Caterpillar inflation is a method of specimen preservation found in insect collecting, used mostly during the 19th and early 20th century.

As a method of preservation it has largely been replaced by freeze drying and preservation in alcohol. In some cases caterpillar inflation offers better colour retention than preservation in alcohol, although the rise of colour photography rendered this less important.

A limitation of the technique was that it could produce poor results, in the form of oversized and distended specimens with poor colour, especially if carried out when the caterpillar was moulting or about to undergo pupation.

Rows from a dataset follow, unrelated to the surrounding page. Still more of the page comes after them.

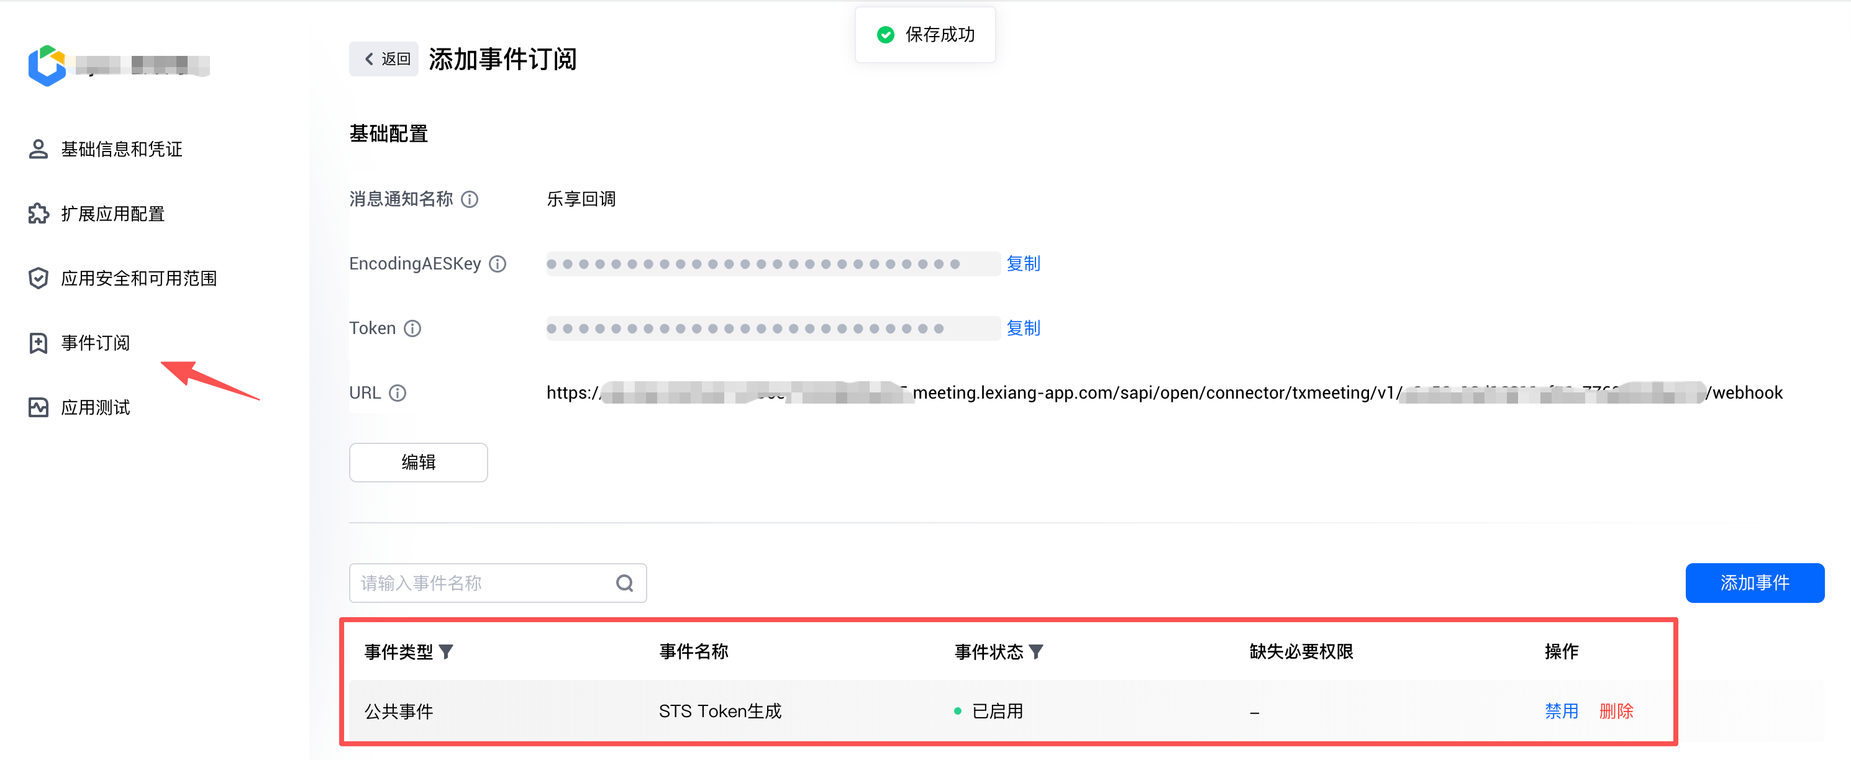
Task: Open the 事件状态 filter funnel
Action: (x=1035, y=652)
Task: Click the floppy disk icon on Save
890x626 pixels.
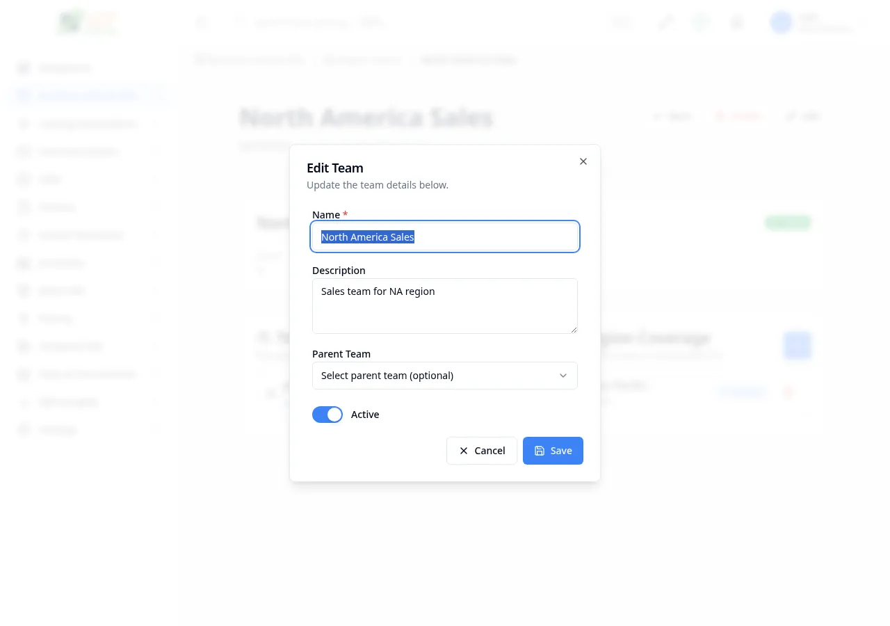Action: (540, 451)
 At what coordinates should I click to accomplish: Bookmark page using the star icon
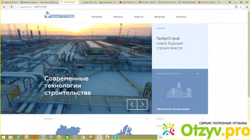[x=240, y=7]
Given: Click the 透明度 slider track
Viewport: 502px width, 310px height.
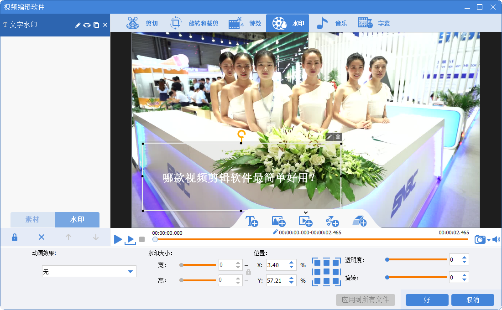Looking at the screenshot, I should (417, 259).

Colour retention was not always perfect and some collectors painted or dyed their inflated specimens although water colours could distort the skin.

== Technique ==
The caterpillar was first killed. If it was hairy then it was soaked in alcohol for half an hour before being left to dry out. The rear of the caterpillar was then cut open and the contents of the bowels squeezed out by applying gentle pressure to the outside of the caterpillar. Pressure would be applied, working from the rear towards the front of the caterpillar, until the intestines started to protrude from the cut. Forceps would then be used to pull the intestines from the caterpillar's body which would in turn drag out most of the rest of the caterpillar's innards with them. A straw was then inserted into the cut, and air blown into it while the caterpillar was gently heated in order to dry it. For an experienced practitioner the entire process took about 5 to 6 minutes.

Once the caterpillar was dry it was ready to be prepared for mounting. This was done by pushing a loop of wire coated in shellac into the caterpillar via the cut, after which the wire was attached to an entomological pin for mounting in a storage cabinet.

Various devices, such as miniature alcohol heated ovens, were developed to apply the technique with different entomologists taking different approaches.

A closely related technique was to inject the caterpillar with wax after the organ removal stage.